For this first assignment, you're conducting two sets of analyses:

1) Describe the children in your sample in terms of socio-demographic and academic characteristics (see handout for the list of measures).

2) Explore how children who are living in poverty differ (on average) across several dimensions from those who are not. Use t-tests and focus on the continuous measures (see handout for the list).


For examples of tables, take a look at the Ready et al. 2005 paper, page 29.  Also see the handout, "Making Basic Tables" on the classweb files.

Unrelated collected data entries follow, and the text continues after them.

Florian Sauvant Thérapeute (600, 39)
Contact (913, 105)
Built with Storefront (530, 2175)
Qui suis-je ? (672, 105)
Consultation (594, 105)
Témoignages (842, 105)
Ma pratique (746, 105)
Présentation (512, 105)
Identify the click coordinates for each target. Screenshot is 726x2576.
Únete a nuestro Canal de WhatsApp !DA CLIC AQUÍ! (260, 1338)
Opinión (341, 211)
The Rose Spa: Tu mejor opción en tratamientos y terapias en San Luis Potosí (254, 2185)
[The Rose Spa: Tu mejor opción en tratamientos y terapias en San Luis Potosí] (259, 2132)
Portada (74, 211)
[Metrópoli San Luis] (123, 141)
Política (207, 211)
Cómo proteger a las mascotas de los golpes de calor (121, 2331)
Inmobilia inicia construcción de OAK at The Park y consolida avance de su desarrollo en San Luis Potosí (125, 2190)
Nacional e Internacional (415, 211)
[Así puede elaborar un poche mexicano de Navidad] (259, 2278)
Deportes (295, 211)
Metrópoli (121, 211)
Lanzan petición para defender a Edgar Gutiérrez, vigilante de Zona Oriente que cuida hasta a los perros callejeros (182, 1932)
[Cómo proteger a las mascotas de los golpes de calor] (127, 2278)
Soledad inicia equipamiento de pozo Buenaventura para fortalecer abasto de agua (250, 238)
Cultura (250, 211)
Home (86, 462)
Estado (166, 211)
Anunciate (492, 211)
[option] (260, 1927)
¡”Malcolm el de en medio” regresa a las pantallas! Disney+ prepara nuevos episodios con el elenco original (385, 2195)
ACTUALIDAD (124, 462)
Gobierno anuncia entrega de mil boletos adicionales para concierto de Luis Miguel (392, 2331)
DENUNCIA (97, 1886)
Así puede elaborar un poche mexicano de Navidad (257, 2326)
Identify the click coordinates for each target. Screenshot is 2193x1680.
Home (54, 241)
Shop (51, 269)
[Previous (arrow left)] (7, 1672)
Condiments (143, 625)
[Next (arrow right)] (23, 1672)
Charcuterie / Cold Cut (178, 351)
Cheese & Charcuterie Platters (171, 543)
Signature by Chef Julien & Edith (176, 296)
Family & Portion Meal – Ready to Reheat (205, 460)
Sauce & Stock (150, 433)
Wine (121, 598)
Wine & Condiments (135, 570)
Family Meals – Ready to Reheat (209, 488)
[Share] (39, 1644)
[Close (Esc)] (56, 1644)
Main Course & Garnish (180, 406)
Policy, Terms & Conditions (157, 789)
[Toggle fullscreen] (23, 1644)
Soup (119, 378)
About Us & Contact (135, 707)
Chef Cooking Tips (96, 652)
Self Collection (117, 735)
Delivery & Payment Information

Submit only Table 1, Table 2 (in word format! not your spss output), and your syntax to Megan on Thursday, October 15th by 5 p.m.

2 comments:

Linda said...

I'm trying to understand when to use Z scores. I know that they help us to be able to read the test scores even if the scores are reported using a variety of scaling systems but do we also use them for the age of the mother and the number of siblings? If so why or if not why not?

Megan said...

Generally, we use z-scores to compare tests that have different scales. But it is also useful when the metric is unknown. If you think about how you'll be reporting results, does it make more sense, or is it more meaningful, to report the mean on the original scale or in standard deviation units?

For example - reporting that females have a mean of 47 points on the fall test makes less sense than reporting that females have a mean of 0.17 SD. Right? In contrast, reporting that females have a mean age of 58 months makes a lot more sense than reporting that they have a mean age of 1.12SD.